Miss Mary packed her bags today: a bleached swimsuit, 4 pairs of underwear, two camisoles, pajama cut-offs and a too short sundress. “I’m going on a trip.” she announced. “I don’t like skiing, I don’t like sledding, I don’t like all this dumb snow. I’m going somewhere with sunshine and summer.”
She’s not alone. Nearly everyone I’ve spoken to today is singing the winter blues. Storm after storm this week have cloaked the valley in gorgeous glistening white. But the sun is pouting, masked behind clouds and refusing to show it’s pretty face.
Utahns are trained to love snow from birth(obviously we were unsuccessful with Mary). We know our economy and water supply are dependent upon the fluffy stuff, but sometimes the January knowledge that we have months of sunless days ahead is too much to bear.
Both Erik and I suffer from winter depression, dancing a two step as we take turns with down days or hours.

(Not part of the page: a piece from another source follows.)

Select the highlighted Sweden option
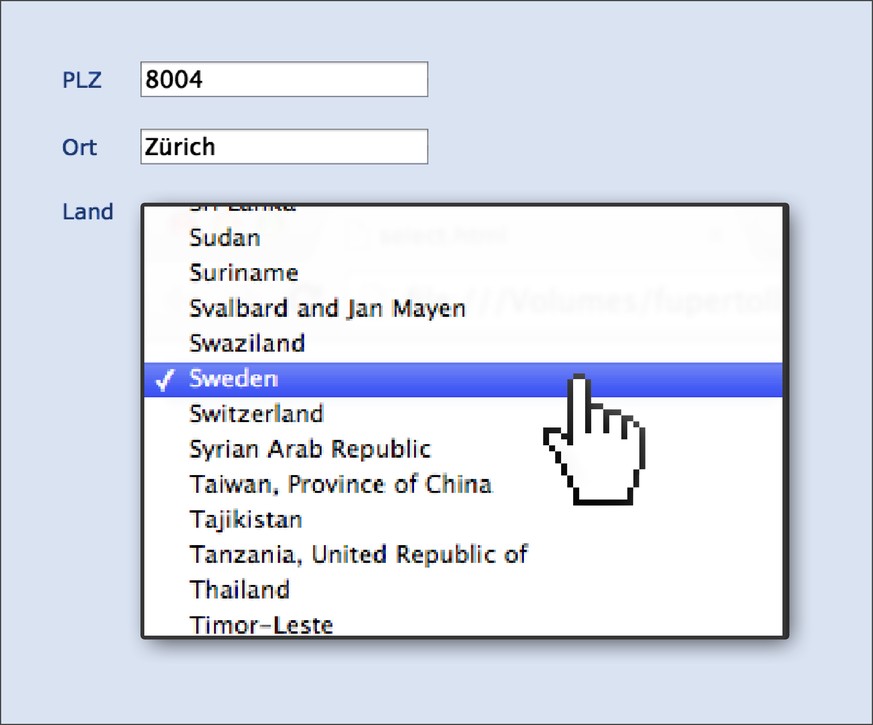Screen dimensions: 873x725 tap(463, 379)
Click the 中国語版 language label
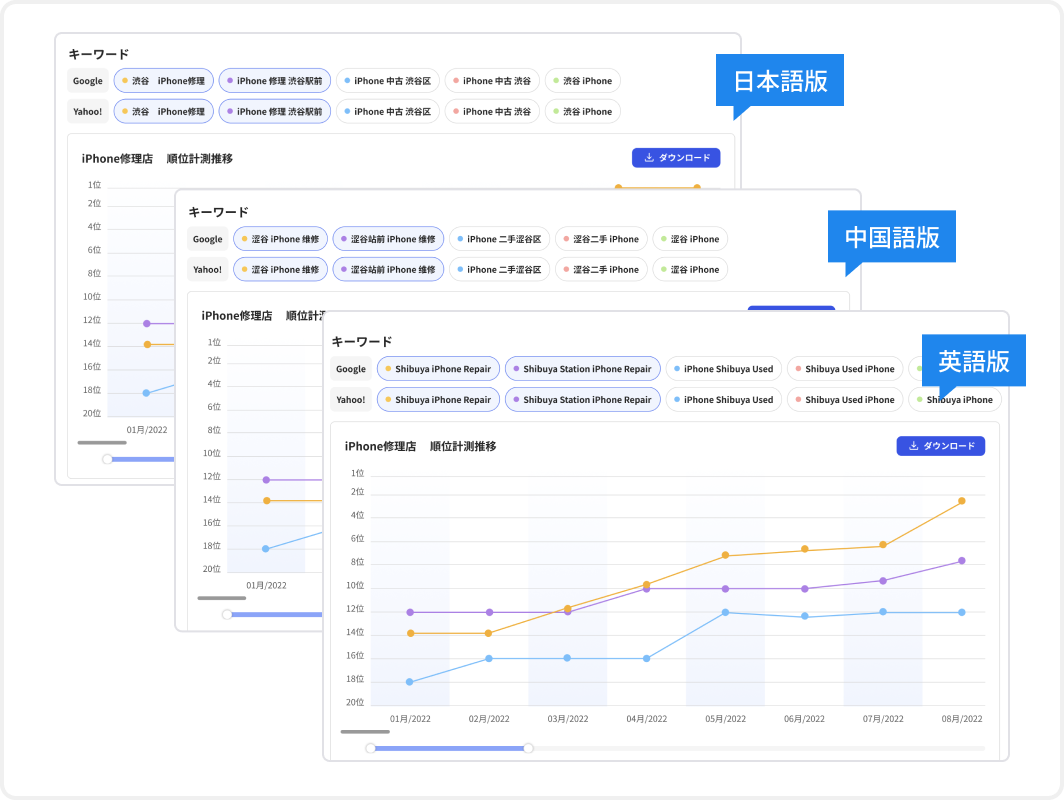The height and width of the screenshot is (800, 1064). coord(892,237)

We’ve found that we have to be extremely gentle with each other. Like overflowing buckets slung over the water boy’s shoulders, even small bumps in the road spill short words and hot tears.

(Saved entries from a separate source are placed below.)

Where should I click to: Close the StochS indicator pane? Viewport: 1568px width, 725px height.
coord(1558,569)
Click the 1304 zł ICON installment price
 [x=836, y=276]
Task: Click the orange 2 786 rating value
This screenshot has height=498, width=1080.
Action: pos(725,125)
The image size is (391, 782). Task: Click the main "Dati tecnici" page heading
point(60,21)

And so, when everyday stresses– stalled cars, horrific grocery bills, a wrestling match that punches a knee through the wall– aren’t handled with greatest diplomacy, we dole out forgiveness quickly and in generous doses.
I’m reminded of a story Ben heard in Sunday School– Allen was playing basketball against a harsh, physical team. One boy in particular seemed determined to start a fight– tossing insults and deliberately fouling opponents. Allen succumbed to the challenge, bloodied the boy’s nose and knocked him to the floor.

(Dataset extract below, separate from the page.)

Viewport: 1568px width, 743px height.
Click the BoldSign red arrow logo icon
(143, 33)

Later, Allen learned that the angry boy’s mother had died the day before.
Shamed, Allen cultivated a beautiful habit, “Every time I’m treated unfairly– cut off in traffic, swindled out of money or simply ignored– I create elaborate stories of the horrible events that might be taking place in that person’s life. I feel so sorry for them that my small hurts disappear.”
If I look carefully, I see pain and beauty in every face. Perhaps I’m finally ready to make a New Year’s resolution: to treat people gently, kindly, and scatter light even when clouds cover the sun.